Plus le temps passe, et plus j’ai l’impression que les pistes se brouillent lorsqu’il s’agit de parler de mes influences. J’aime les belles chansons, les recherches sonores qui remuent l’âme, et la musique de film. Nina Simone, Swans, Alice Coltrane, Sonny Sharrock, Jonathan Richman, Frog Eyes, Rien Virgule et Ennio Morricone me viennent tout de suite en tête.
« …je me demande si je ne continue pas à faire exactement la même chose : à gigoter partout pendant que la musique hurle à blinde autour de moi. »
L : Tu sors ton nouvel album avec The Boom Boom Doom Doom Revue, And the city woke up alone, en ce mois de décembre, après avoir sorti ton premier album solo, The missing view, en début d’année. 2 albums pour 2021 donc. 2020, et la situation qu’on connait, a été propice à l’écriture ?
Sol Hess : Non, je ne crois pas qu’elle ait été vraiment propice à l’écriture.

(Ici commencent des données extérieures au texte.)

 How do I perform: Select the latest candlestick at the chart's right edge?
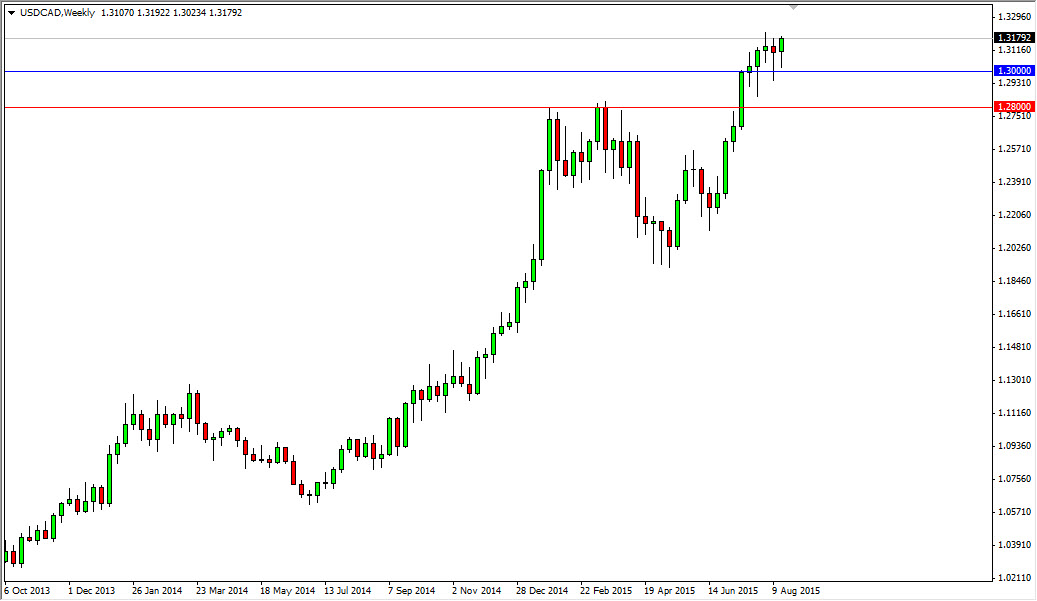(x=783, y=45)
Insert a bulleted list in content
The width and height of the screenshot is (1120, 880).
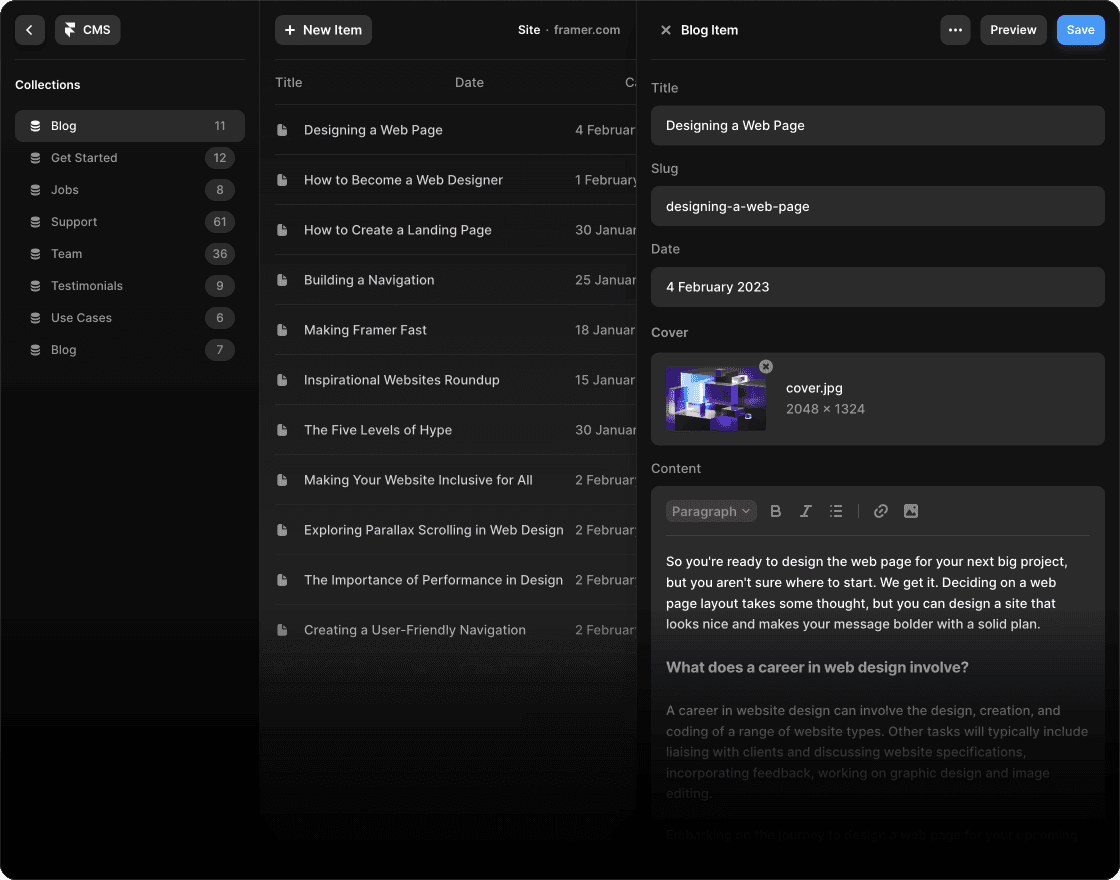836,511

J’avais la chance d’avoir ces deux projets en cours, et plutôt avancés, lorsqu’on a été confinés en 2020. En vrai, je crois que c’était une période compliquée pour la création. Quand tout s’arrête, tout s’arrête. On a besoin de la vie pour écrire, et même si des fois on a besoin de se réfugier dans le silence pour travailler, on a surtout besoin de savoir qu’il y a du bruit et du raffut quelque part. Et de sortir dehors. On ne peut pas s’inspirer de soi-même.

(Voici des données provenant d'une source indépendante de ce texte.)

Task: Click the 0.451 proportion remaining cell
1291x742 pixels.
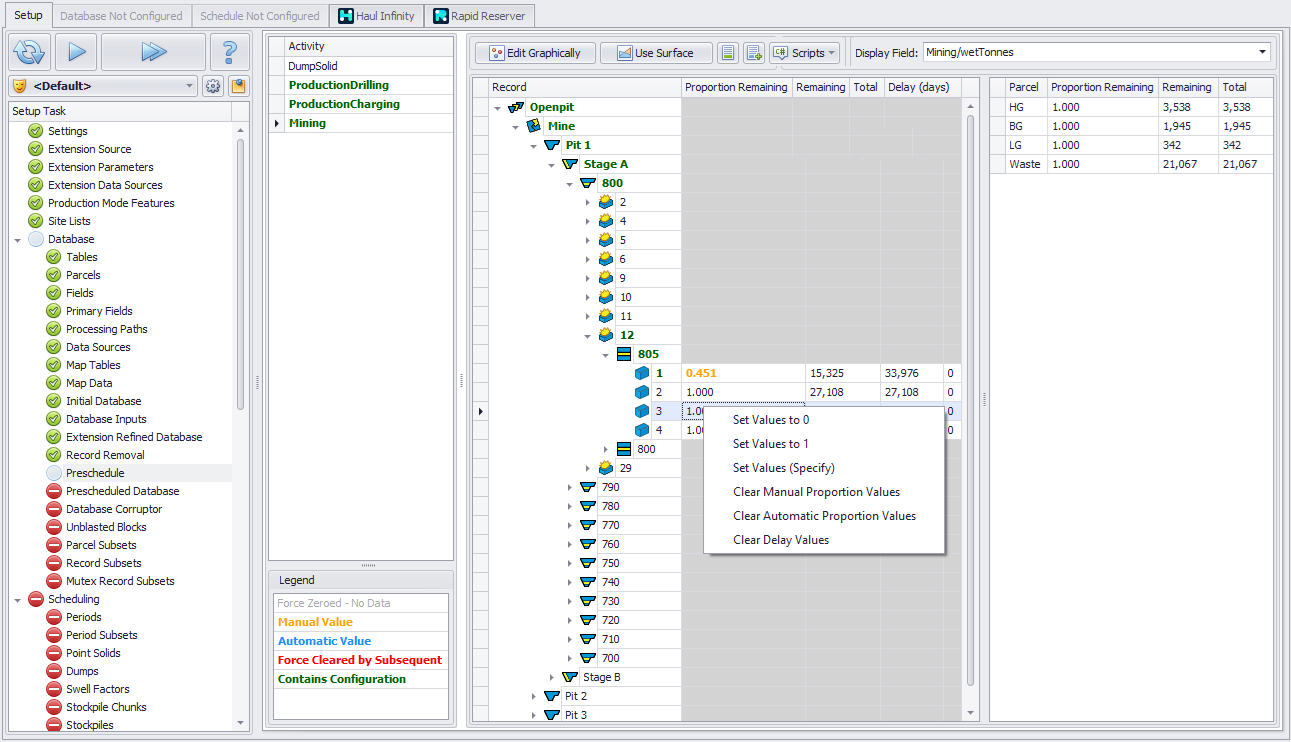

L : Les deux albums sont très différents. Pour schématiser, l’un est acoustique (et solo), l’autre est électrique (et en formation). Quel en ont été la genèse ? A quels besoins répondaient-ils ? Que racontent-ils ?

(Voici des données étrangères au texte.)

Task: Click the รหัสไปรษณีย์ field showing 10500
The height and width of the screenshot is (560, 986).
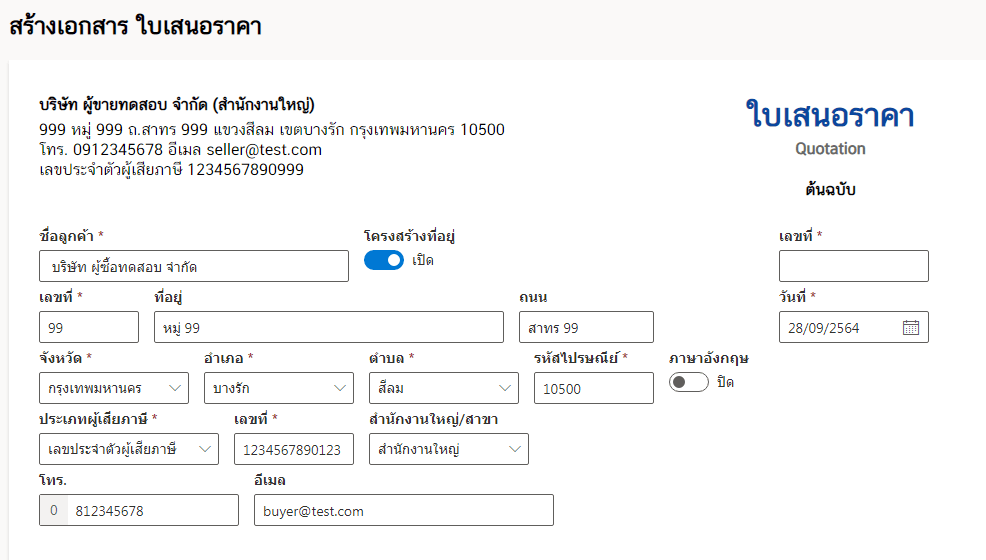Action: pyautogui.click(x=594, y=388)
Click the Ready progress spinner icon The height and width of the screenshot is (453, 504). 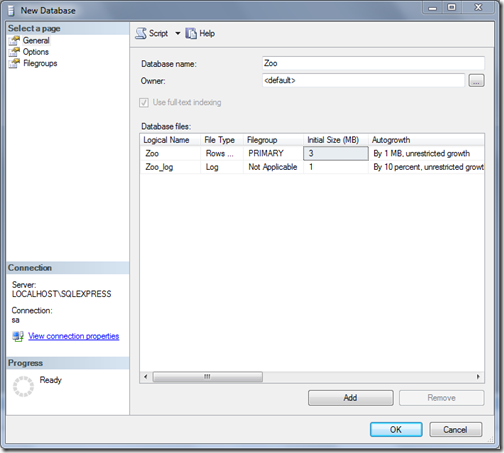(x=23, y=386)
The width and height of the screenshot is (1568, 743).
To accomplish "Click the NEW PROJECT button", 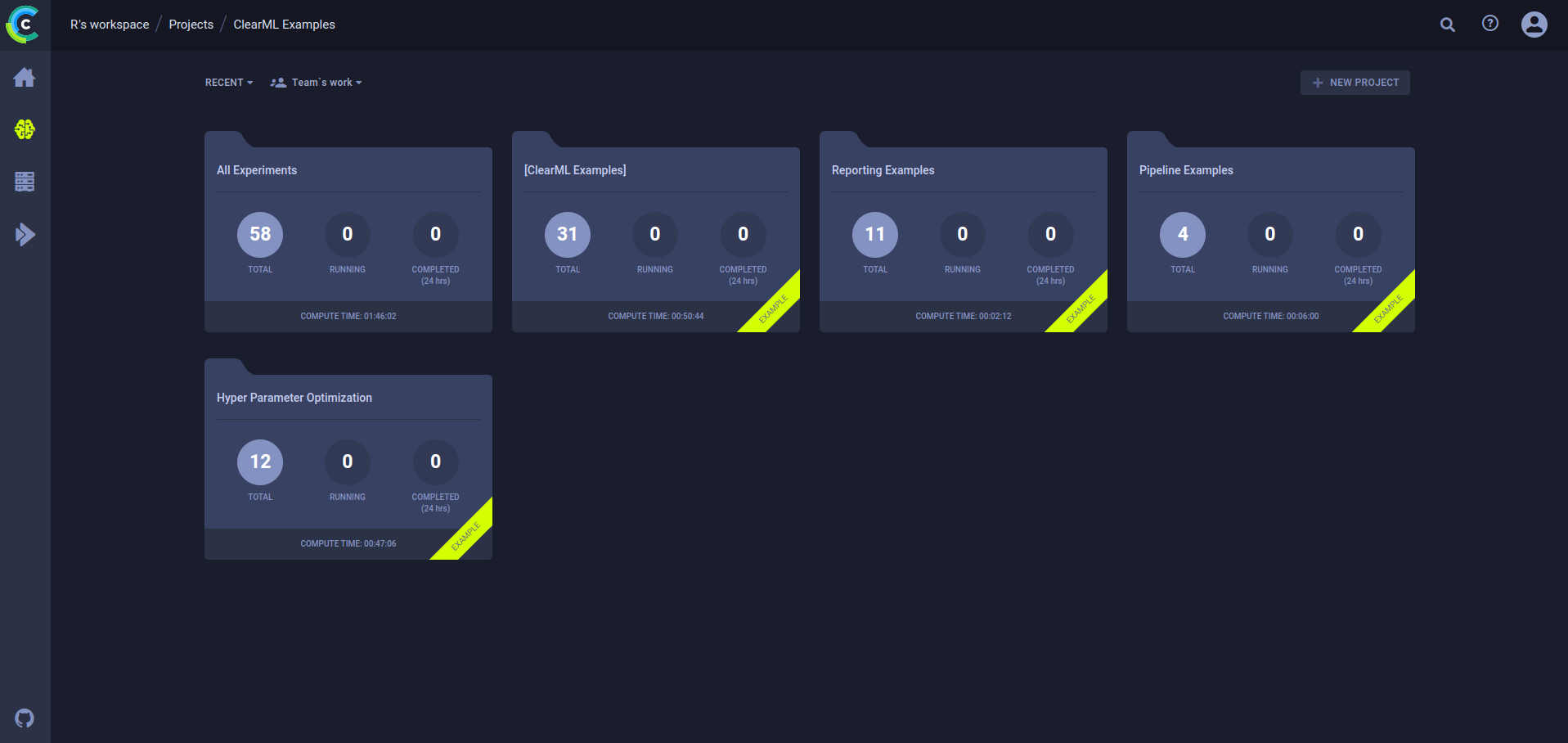I will (x=1355, y=83).
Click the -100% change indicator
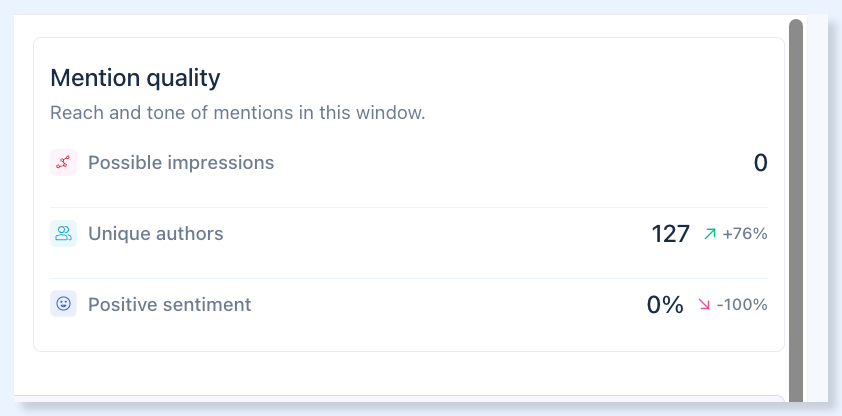The width and height of the screenshot is (842, 416). click(742, 304)
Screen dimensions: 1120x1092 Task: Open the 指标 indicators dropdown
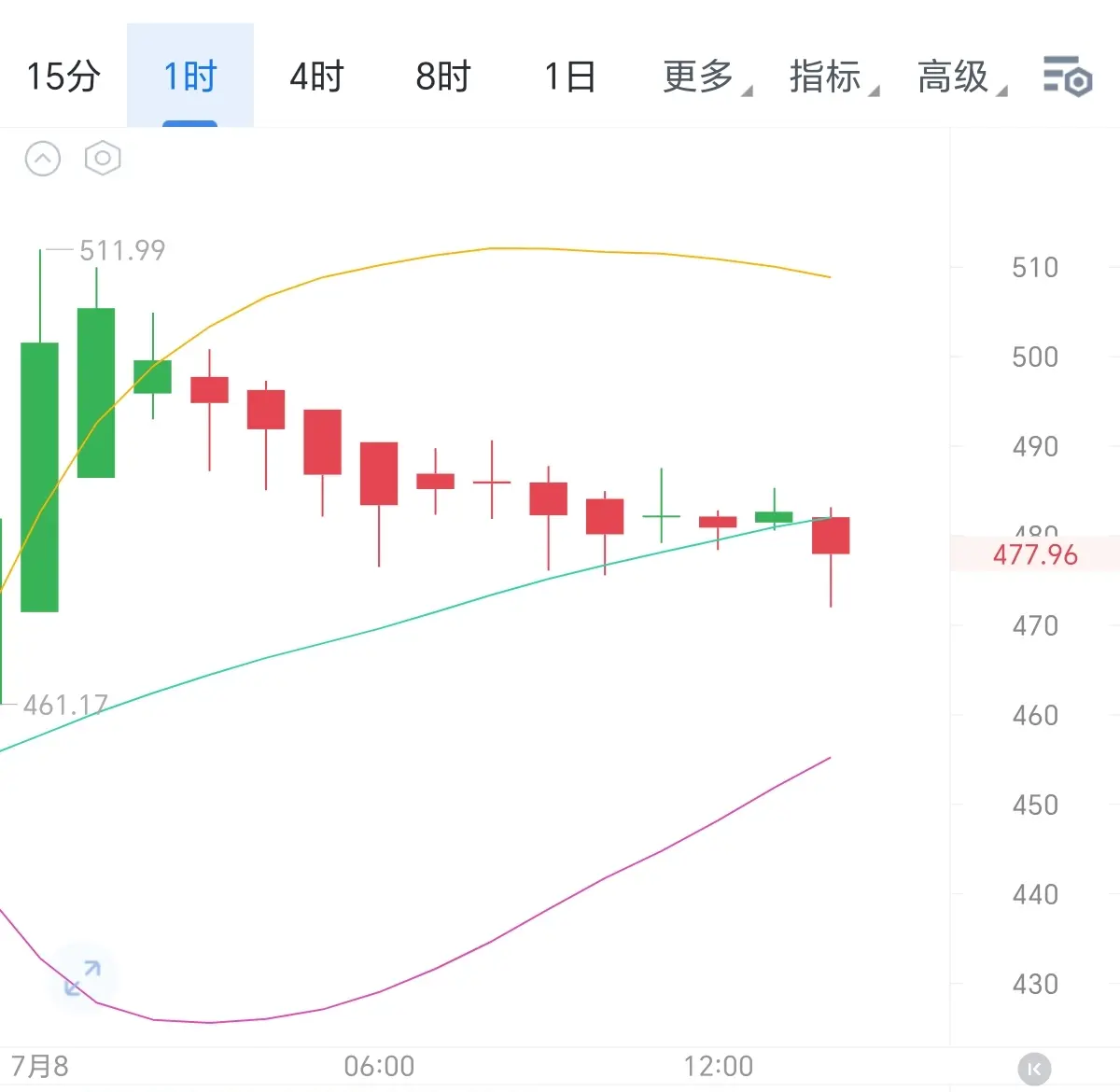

Sol Hess : The Missing View est mon album solo. Il est très différent de ce que j’ai pu faire avant, parce-que je suis vraiment tout seul dessus (à part le featuring au clavecin de mon ami Antoine Souchav’). J’ai écrit ces chansons, et j’avais envie d’être seul avec elles. Et je voulais qu’il y ait du silence et du vide, pour que mes fantômes puissent s’y immiscer, et pour que chacun puisse y entendre les siens.
L’album avec le Boom Boom Doom Revue, c’est un vrai projet de groupe en revanche. C’est la suite de Sol Hess & the Sympatik’s, et on a composé toute la musique tous les trois ensemble. On se retrouve vraiment sur une certaine vision de la musique, très nourrie par une matière sonore épaisse et un sentiment de narration.
L : Tous deux en revanche dégagent ce mélange de force (interprétation engagée) et de fragilité (dans la voix qui parfois chancelle et des instrumentations tendues). J’y sens de l’introspection mais aussi un besoin de dépeindre le monde qui t’entoure. Mais toi, comment les définirais-tu ?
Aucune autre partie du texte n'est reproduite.